* [Request]: Convert every line of the records below into a JSON list of strings, one string per line, leaving out blank lines.
** Input data follows **
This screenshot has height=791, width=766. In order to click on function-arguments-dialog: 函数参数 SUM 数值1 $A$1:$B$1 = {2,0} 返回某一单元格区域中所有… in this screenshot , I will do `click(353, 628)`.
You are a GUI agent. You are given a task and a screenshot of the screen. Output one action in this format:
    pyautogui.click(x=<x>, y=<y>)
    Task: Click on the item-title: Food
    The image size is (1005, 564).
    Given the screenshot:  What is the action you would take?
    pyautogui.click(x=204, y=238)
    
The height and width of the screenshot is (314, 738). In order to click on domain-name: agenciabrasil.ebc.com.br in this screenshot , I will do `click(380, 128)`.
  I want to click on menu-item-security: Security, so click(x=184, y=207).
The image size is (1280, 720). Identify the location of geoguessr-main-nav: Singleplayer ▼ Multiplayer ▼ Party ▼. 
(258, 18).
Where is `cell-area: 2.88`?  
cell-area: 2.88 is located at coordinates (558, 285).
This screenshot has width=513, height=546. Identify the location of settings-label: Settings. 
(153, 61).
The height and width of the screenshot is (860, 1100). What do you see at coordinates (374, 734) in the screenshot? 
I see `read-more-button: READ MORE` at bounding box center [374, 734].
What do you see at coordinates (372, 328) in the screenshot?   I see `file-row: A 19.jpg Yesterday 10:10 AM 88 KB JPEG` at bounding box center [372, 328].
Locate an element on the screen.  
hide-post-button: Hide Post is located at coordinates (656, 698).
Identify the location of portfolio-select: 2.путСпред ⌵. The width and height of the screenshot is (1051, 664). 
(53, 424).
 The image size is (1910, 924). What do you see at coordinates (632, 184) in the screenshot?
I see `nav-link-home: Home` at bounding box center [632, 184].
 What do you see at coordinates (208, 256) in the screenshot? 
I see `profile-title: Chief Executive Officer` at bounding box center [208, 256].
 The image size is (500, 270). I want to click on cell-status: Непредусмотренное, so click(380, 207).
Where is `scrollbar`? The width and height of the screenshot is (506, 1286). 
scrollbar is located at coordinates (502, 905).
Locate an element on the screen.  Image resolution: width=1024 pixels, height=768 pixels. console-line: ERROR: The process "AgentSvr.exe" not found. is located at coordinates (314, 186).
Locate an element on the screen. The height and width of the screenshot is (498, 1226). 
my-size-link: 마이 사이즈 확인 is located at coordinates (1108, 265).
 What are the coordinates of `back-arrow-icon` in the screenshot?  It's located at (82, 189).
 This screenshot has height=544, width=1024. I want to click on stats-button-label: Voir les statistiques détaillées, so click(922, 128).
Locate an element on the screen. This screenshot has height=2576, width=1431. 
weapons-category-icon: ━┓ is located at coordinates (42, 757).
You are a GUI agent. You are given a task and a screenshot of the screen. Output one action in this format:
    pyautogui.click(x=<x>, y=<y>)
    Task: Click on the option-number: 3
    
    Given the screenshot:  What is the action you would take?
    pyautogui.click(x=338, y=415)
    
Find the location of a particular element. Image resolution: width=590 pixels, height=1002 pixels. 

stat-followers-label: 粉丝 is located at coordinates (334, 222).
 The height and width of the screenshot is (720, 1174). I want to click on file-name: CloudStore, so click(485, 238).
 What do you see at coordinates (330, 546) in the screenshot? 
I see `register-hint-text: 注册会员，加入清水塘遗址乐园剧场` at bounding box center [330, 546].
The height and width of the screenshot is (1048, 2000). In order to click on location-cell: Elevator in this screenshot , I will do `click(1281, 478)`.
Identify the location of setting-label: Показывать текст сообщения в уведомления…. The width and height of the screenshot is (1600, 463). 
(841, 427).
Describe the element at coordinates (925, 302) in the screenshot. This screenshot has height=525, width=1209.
** End of Input data **
* [Solution to the problem]:
[
  "This screenshot has height=791, width=766. In order to click on function-arguments-dialog: 函数参数 SUM 数值1 $A$1:$B$1 = {2,0} 返回某一单元格区域中所有… in this screenshot , I will do `click(353, 628)`.",
  "You are a GUI agent. You are given a task and a screenshot of the screen. Output one action in this format:",
  "    pyautogui.click(x=<x>, y=<y>)",
  "    Task: Click on the item-title: Food",
  "    The image size is (1005, 564).",
  "    Given the screenshot:  What is the action you would take?",
  "    pyautogui.click(x=204, y=238)",
  "The height and width of the screenshot is (314, 738). In order to click on domain-name: agenciabrasil.ebc.com.br in this screenshot , I will do `click(380, 128)`.",
  "  I want to click on menu-item-security: Security, so click(x=184, y=207).",
  "The image size is (1280, 720). Identify the location of geoguessr-main-nav: Singleplayer ▼ Multiplayer ▼ Party ▼. ",
  "(258, 18).",
  "Where is `cell-area: 2.88`?  ",
  "cell-area: 2.88 is located at coordinates (558, 285).",
  "This screenshot has width=513, height=546. Identify the location of settings-label: Settings. ",
  "(153, 61).",
  "The height and width of the screenshot is (860, 1100). What do you see at coordinates (374, 734) in the screenshot? ",
  "I see `read-more-button: READ MORE` at bounding box center [374, 734].",
  "What do you see at coordinates (372, 328) in the screenshot?   I see `file-row: A 19.jpg Yesterday 10:10 AM 88 KB JPEG` at bounding box center [372, 328].",
  "Locate an element on the screen.  ",
  "hide-post-button: Hide Post is located at coordinates (656, 698).",
  "Identify the location of portfolio-select: 2.путСпред ⌵. The width and height of the screenshot is (1051, 664). ",
  "(53, 424).",
  " The image size is (1910, 924). What do you see at coordinates (632, 184) in the screenshot?",
  "I see `nav-link-home: Home` at bounding box center [632, 184].",
  " What do you see at coordinates (208, 256) in the screenshot? ",
  "I see `profile-title: Chief Executive Officer` at bounding box center [208, 256].",
  " The image size is (500, 270). I want to click on cell-status: Непредусмотренное, so click(380, 207).",
  "Where is `scrollbar`? The width and height of the screenshot is (506, 1286). ",
  "scrollbar is located at coordinates (502, 905).",
  "Locate an element on the screen.  Image resolution: width=1024 pixels, height=768 pixels. console-line: ERROR: The process \"AgentSvr.exe\" not found. is located at coordinates (314, 186).",
  "Locate an element on the screen. The height and width of the screenshot is (498, 1226). ",
  "my-size-link: 마이 사이즈 확인 is located at coordinates (1108, 265).",
  " What are the coordinates of `back-arrow-icon` in the screenshot?  It's located at (82, 189).",
  " This screenshot has height=544, width=1024. I want to click on stats-button-label: Voir les statistiques détaillées, so click(922, 128).",
  "Locate an element on the screen. This screenshot has height=2576, width=1431. ",
  "weapons-category-icon: ━┓ is located at coordinates (42, 757).",
  "You are a GUI agent. You are given a task and a screenshot of the screen. Output one action in this format:",
  "    pyautogui.click(x=<x>, y=<y>)",
  "    Task: Click on the option-number: 3",
  "    Given the screenshot:  What is the action you would take?",
  "    pyautogui.click(x=338, y=415)",
  "Find the location of a particular element. Image resolution: width=590 pixels, height=1002 pixels. ",
  "stat-followers-label: 粉丝 is located at coordinates (334, 222).",
  " The height and width of the screenshot is (720, 1174). I want to click on file-name: CloudStore, so click(485, 238).",
  " What do you see at coordinates (330, 546) in the screenshot? ",
  "I see `register-hint-text: 注册会员，加入清水塘遗址乐园剧场` at bounding box center [330, 546].",
  "The height and width of the screenshot is (1048, 2000). In order to click on location-cell: Elevator in this screenshot , I will do `click(1281, 478)`.",
  "Identify the location of setting-label: Показывать текст сообщения в уведомления…. The width and height of the screenshot is (1600, 463). ",
  "(841, 427).",
  "Describe the element at coordinates (925, 302) in the screenshot. This screenshot has height=525, width=1209."
]